Nurses or maintenance workers should check airborne isolation rooms every day while there is a patient in them, says Todd Niemeier, MS, CIH, an industrial hygienist with NIOSH in Cincinnati. That can be done simply by gently squeezing a smoke tube outside the room, two inches from the bottom of the closed door, and watching the trail. With negative pressure, the smoke should flow from outside the room under the door. Or a thin strip of tissue can be held parallel to the door to determine the direction of the flow of air.2
When isolation rooms were full, the hospital used a portable air cleaner with a HEPA filter and ultraviolet germicidal irradiation (UVGI). However, Niemeier cautioned that the air cleaner would not create negative pressure unless it exhausted air outdoors.
"If your return air is not exhausted directly outside, you could still be spreading infectious aerosols to other spaces in the hospital," he says. Niemeier suggests consulting an engineer or industrial hygienist if a portable air cleaner is to be used to create an airborne infection isolation room.
In the health hazard evaluation report, he states, "Though these recirculating units have been demonstrated to be effective in removing bioaerosols from room air, their effectiveness can vary, and they are considered supplemental ventilation units. They should not be relied on in place of maintaining a sufficient number of AII rooms that meet the CDC guidelines."

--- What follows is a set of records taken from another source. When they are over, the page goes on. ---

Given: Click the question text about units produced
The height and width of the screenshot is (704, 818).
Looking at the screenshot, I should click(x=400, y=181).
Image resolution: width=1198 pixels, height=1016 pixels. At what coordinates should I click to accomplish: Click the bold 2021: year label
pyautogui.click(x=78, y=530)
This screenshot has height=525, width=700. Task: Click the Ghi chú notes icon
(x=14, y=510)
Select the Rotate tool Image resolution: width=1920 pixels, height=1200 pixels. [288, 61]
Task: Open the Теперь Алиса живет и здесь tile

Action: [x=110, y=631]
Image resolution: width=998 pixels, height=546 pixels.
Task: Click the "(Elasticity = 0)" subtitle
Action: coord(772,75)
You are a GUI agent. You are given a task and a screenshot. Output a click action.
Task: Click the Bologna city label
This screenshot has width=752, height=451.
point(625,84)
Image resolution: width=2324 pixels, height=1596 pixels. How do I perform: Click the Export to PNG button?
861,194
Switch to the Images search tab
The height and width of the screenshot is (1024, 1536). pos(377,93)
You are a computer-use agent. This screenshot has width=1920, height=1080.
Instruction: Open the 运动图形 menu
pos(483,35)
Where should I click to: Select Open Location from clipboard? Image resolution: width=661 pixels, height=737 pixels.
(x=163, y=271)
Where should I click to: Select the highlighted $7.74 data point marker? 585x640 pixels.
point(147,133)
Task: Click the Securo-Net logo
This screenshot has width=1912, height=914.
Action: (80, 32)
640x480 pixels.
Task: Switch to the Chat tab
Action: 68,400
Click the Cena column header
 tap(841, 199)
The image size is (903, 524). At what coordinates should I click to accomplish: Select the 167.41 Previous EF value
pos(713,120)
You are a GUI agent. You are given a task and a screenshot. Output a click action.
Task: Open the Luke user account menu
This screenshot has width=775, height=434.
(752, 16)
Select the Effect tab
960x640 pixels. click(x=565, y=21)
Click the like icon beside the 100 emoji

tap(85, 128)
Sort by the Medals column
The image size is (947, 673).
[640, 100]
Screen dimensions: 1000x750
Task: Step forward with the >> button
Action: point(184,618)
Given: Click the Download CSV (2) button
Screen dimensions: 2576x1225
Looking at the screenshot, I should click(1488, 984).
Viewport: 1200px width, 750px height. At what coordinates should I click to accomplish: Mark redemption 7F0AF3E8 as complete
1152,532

"The best solution is to have the appropriate number of airborne isolation infection rooms to meet the needs of your patient population," he says.
Meanwhile, Niemeier stresses that proper ventilation is just one preventive measure to prevent the spread of tuberculosis.
"It's important to understand that even meeting this guidance doesn't preclude the fact that if a nurse walks into the room, they still need to wear respiratory protection," he says. "They're not protected from exposure to TB if they don't have respiratory protection."
Employees who could be exposed to infectious aerosols should be fit-tested annually, if they use N95s, and should receive training in the proper use of the respirator, he says. "That's your last line of defense, wearing that respirator correctly," he says.
[Editor's note: The Health Hazard Evaluation on "Evaluation of Ventilation Controls for
Tuberculosis Prevention at a Hospital" is available at www.cdc.gov/niosh/hhe/reports/pdfs/2010-0092-3188.pdf.]